Firewalls are continuously evolving and transitioning into more intelligent network devices. Originally, traditional firewalls could only apply access control restrictions based on source and destination IP addresses and ports. As their feature sets matured, firewalls grew to include basic application awareness for protocols that weren’t so strictly tied to ports, such as FTP control and data channels. Also, basic security inspection was added mostly for layer 2-4 attacks. Several firewall companies touted and marketed these capabilities as intrusion prevention (IPS), even though their products fell far short of what any decent dedicated IPS would provide for security inspection. Thus, IPS is still required alongside traditional firewalls to achieve security inspection and protection for applications up to layer 7.
Next generation firewalls (NGFW) take this concept further by primarily applying the access control to traffic based on knowledge of the application, its content and structure of the traffic. These controls can also be tied to users more often than before. This provides for very granular control of the applications in one’s network and defends against applications riding over well known ports.
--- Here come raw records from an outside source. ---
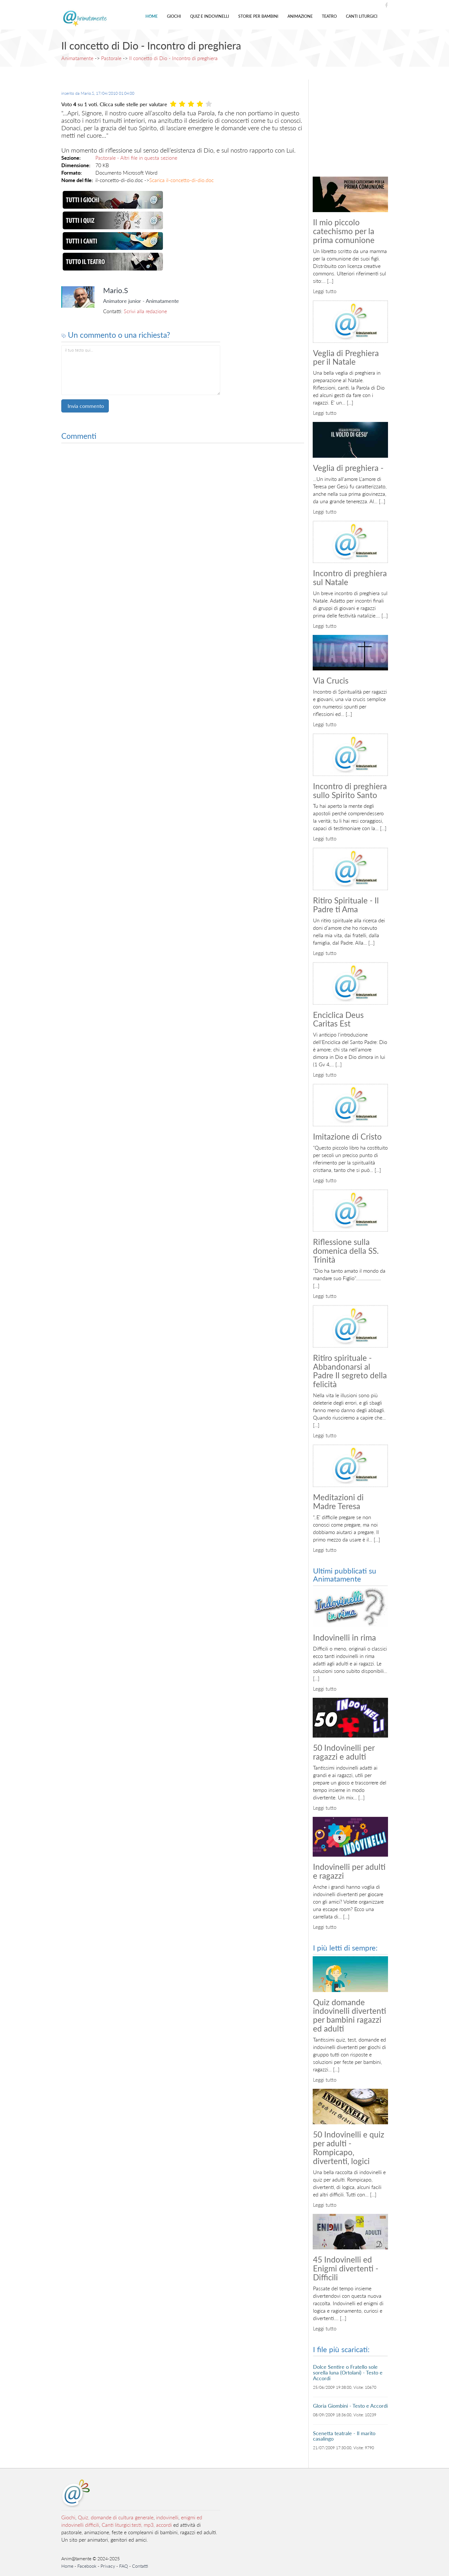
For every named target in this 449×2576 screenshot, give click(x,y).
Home (151, 16)
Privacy (108, 2565)
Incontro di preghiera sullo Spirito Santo (350, 790)
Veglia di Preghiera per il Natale (346, 357)
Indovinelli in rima (344, 1637)
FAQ (123, 2565)
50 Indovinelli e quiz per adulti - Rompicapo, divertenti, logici (348, 2147)
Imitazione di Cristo (347, 1136)
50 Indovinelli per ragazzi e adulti (344, 1751)
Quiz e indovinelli (209, 16)
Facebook (87, 2565)
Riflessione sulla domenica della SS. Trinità (346, 1250)
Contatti (140, 2565)
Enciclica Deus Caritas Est (338, 1019)
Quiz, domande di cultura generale (115, 2516)
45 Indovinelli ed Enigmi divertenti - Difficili (345, 2267)
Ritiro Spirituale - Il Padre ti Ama (346, 904)
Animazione (300, 16)
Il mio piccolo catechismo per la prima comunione (344, 231)
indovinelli (167, 2516)
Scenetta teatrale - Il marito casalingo (344, 2435)
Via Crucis (330, 680)
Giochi (174, 16)
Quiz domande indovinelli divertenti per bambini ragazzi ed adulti (349, 2014)
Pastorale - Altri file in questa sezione (136, 158)
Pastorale (111, 58)
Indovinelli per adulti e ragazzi (349, 1870)
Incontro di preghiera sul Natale (350, 577)
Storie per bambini (258, 16)
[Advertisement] (361, 120)
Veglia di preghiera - (348, 467)
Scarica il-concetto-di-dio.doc (181, 180)
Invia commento (85, 406)
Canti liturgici (361, 16)
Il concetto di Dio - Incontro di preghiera (173, 58)
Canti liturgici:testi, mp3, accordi (137, 2524)
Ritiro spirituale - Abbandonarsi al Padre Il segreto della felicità (350, 1370)
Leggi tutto (324, 291)
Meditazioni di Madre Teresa (338, 1501)
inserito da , (97, 93)
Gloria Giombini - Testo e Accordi (350, 2405)
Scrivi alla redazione (144, 311)
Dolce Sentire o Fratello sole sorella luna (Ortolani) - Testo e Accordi (348, 2371)
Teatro (329, 16)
This does not, however, provide more security up to layer 7 so that it is able to replace an IPS.
A research note dated October 12, 2009 from Gartner titled “Defining the Next Generation Firewall1,” indicates that “NGFWs will be most effective when working in conjunction with other layers of security controls.” We see some security companies working to advance the security coverage in their NGFW products but today, none exist that can replace your firewall and IPS while providing the same level of comprehensive security. We see the next generation firewall eventually becoming a feature of IPS, which will ultimately help organizations save administrative resources and costs through robust and integrated policy management.